ОТРЫВОК:
▽

Новороссийский рыбный порт представлял тогда один «ковш» в западном районе Новороссийской (Цемесской) бухты, как раз в районе впадения речки Цемес (откуда и название) в бухту, совсем рядом с городской набережной, да и самим городом. Мы стали к причалу рядом с плавмастерской, вставка для нашей муфты у них нашлась, а может и заранее приготовили, курсанты, между тем, во главе со своим начальником практики и нашим помпоучем рванули по местным местам боевой славы: Малая земля, Шесхарис с простреленным, как решето, остовом товарного вагона, Голубая линия – система укреплений, построенная немцами и считающаяся ими неприступной, но взломанная Красной Армией и т. д. И, конечно, герой и легенда Новороссийска – майор морской пехоты Цезарь Куников, командир первого десанта на Малую землю, о котором мог тогда рассказать каждый новороссиец.
Отремонтировавшись, пошли дальше вдоль кавказского побережья. Виды здесь открывались несколько иные по сравнению с Крымом. Кавказ более зеленый, в Крыму больше скал, здесь их практически не увидишь, горы выше, чем в Крыму. Но все такое же множество прибрежных городков и поселков, летом, как правило, переполненных отдыхающим людом.
Постепенно дошли до Туапсе и легли в дрейф на рейде. Поднявшись на палубу из машинного отделения, я увидел, что боцман с курсантами готовят к спуску «тузик» - рабочую шлюпку. Рядом стоял старший помощник капитана, который на мой вопрос ответил, что шлюпка повезет капитана на берег, а нам приказано ждать потом его дальнейших указаний. Признаться, я ничего не понял. Шлюпку спустили на воду, два курсанта сели на весла, боцман – на руль, капитан сел пассажиром, шлюпка отвалила от борта, развернулась и пошла в сторону берега. Высадив капитана на берег, шлюпка развернулась и пошла к судну. Боцман сказал старпому, что капитан распорядился швартоваться «в-о-о-н к тому причалу». Шлюпку подняли, я пошел в машину, старпом – на мостик, и мы пошли «в-о-о-н к тому причалу».
Позже я узнал, да что там узнал – убедился в этом на собственном опыте, что капитан Василий Алексеевич швартоваться не любил по той простой причине, что напрочь не умел.

△

УСЛОВИЯ ЗАДАНИЙ:
1) Перечислите места боевой славы, которые в отрывке названы как цели поездки курсантов по Новороссийску.
2) Продолжите отрывок о плавании вдоль кавказского побережья, начав сразу после его последнего предложения.

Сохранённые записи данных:
▽

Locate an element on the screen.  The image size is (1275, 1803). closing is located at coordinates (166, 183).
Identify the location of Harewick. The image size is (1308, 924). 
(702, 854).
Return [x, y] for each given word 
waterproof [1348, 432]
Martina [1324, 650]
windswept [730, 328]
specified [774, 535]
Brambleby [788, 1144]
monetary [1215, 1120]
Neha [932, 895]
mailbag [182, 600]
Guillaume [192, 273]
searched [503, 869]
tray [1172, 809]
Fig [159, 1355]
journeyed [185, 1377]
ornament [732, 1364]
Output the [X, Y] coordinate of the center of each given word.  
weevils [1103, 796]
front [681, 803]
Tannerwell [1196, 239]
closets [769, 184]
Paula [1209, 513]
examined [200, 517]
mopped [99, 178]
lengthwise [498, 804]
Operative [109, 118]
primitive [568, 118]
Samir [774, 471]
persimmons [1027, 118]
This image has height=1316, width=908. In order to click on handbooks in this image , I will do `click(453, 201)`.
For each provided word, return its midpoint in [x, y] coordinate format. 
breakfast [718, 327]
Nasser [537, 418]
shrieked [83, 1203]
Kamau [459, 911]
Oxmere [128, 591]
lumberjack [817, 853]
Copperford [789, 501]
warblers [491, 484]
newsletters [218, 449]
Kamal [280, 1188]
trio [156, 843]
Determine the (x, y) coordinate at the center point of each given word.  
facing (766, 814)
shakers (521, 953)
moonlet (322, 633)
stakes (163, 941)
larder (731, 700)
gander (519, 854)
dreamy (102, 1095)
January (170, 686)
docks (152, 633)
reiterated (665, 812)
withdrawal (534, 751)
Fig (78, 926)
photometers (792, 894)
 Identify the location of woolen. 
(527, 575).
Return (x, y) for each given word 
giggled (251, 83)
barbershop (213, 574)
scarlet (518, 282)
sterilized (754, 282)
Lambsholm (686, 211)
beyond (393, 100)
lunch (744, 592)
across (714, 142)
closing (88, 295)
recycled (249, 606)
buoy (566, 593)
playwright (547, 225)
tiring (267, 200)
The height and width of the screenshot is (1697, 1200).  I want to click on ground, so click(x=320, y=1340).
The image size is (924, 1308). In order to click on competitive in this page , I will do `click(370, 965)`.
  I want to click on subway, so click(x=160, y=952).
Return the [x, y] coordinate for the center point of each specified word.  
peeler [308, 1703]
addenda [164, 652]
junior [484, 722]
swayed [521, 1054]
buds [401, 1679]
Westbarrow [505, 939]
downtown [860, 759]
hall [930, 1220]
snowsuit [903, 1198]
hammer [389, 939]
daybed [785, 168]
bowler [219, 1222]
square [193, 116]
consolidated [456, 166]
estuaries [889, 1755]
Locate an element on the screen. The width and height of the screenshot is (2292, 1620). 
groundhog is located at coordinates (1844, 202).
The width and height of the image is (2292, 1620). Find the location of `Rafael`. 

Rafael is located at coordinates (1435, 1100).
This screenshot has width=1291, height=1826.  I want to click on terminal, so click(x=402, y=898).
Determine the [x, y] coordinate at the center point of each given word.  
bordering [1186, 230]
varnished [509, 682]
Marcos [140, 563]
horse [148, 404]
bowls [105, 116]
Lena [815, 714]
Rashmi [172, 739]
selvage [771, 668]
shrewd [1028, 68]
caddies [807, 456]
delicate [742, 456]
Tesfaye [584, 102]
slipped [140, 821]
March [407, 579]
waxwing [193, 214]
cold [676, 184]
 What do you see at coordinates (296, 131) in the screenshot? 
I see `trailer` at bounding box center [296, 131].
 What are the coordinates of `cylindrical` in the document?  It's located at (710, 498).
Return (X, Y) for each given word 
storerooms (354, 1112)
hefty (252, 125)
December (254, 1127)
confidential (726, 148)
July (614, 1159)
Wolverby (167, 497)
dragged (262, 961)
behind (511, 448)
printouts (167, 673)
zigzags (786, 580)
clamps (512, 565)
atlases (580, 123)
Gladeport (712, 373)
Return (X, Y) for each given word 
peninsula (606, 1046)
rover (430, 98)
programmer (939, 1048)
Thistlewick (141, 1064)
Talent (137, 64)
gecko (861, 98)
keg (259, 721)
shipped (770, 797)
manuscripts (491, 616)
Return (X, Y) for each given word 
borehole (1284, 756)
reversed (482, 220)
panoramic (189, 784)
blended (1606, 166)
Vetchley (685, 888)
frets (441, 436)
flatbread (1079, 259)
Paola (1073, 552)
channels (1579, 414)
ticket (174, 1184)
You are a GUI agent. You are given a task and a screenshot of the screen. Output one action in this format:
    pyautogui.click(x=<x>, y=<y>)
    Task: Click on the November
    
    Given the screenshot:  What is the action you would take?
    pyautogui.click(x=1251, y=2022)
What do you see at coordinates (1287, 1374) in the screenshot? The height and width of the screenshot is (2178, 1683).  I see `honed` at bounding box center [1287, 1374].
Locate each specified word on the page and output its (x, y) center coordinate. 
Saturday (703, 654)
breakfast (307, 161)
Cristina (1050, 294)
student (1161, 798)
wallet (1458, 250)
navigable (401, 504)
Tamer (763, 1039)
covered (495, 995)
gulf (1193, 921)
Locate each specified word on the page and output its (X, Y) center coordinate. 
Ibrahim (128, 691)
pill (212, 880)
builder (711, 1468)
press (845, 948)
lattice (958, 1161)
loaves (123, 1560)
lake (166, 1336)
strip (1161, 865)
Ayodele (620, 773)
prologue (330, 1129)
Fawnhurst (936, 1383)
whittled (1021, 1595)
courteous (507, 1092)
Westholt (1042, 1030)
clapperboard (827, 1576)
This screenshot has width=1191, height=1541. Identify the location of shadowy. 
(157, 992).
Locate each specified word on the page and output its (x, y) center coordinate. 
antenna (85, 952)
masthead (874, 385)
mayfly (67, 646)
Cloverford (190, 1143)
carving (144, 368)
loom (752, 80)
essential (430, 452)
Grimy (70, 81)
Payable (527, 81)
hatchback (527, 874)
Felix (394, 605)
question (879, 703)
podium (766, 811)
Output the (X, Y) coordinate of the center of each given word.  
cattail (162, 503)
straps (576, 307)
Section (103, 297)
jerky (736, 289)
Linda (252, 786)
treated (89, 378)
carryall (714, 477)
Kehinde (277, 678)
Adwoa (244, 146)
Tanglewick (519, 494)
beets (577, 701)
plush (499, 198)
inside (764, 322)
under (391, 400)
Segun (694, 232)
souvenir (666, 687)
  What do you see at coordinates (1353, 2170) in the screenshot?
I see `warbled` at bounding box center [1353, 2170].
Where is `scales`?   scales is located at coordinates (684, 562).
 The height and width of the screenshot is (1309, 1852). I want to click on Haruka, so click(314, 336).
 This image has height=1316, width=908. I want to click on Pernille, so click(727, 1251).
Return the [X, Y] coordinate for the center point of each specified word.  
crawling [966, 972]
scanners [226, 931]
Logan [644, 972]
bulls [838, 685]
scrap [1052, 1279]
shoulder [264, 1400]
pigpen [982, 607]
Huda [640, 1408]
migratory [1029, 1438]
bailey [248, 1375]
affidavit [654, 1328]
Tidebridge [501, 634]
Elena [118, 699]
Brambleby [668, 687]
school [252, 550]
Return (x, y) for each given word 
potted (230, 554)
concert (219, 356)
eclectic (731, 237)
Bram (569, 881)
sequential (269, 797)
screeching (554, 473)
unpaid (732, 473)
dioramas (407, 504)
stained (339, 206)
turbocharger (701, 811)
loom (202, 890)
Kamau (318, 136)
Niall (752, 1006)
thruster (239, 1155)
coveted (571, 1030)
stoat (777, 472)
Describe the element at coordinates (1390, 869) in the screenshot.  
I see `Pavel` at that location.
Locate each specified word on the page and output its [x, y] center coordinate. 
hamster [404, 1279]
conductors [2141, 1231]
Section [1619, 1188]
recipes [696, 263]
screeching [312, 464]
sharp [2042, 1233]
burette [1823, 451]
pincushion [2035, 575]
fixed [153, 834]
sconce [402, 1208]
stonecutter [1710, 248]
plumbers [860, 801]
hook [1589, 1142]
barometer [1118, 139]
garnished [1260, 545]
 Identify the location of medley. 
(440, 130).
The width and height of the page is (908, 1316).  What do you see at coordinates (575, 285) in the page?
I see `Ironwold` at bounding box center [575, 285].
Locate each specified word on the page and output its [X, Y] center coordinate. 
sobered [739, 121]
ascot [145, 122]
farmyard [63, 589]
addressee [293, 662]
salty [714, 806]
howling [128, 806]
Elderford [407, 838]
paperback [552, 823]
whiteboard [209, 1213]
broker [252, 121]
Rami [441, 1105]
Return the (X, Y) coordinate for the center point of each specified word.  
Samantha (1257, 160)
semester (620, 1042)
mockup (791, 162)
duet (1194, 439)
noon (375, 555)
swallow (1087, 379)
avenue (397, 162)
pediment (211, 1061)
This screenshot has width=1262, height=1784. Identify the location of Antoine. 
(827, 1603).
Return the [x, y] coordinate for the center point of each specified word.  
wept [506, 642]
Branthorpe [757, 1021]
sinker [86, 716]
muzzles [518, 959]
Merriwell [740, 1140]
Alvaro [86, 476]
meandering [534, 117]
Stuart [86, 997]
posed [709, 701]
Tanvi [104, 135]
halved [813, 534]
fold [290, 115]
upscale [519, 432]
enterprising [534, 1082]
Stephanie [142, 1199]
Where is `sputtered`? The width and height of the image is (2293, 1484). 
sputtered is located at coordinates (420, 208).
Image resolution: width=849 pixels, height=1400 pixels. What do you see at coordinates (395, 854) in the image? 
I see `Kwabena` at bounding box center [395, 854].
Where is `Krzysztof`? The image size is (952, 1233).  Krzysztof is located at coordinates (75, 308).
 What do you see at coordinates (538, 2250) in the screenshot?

△

ОТВЕТЫ:
1) Малая земля; Шесхарис; Голубая линия.

2)
Швартовались недолго – старпом, в отличие от капитана, швартоваться умел быстро и точно, с изяществом бывалого моряка. Когда я поднялся из машины на палубу, увидел, что мы стоим кормой к торцу довольно широкого, метров двадцати, пирса, боцман со швартовной командой заводят на кнехты последние концы, прогуливающийся по пирсу отдыхающий народ любуется нашей работой. Посмотреть было на что: белый, ухоженный пароход, расторопная и умелая команда, четкие распоряжения офицеров, золотые нашивки на погонах их белых отутюженных рубашек, - все это производило впечатление, особенно на девушек, да и дам постарше: глаза их горели неподдельным восторгом. Наконец – все концы заведены и обтянуты, с борта судна подан трап, флаг перенесен на кормовой флагшток – представление окончено, у трапа встал вахтенный с бело-красной повязкой на рукаве. Зрители с пирса никуда не исчезли, одни уходили – другие подходили, любопытные девчонки заваливали курсантов ворохом вопросов, те отвечали – никто за словом в карман не лез. Знакомства и назначение свиданий происходили тут же - по всему чувствовалось, что мы появились тут и вовремя, и к месту.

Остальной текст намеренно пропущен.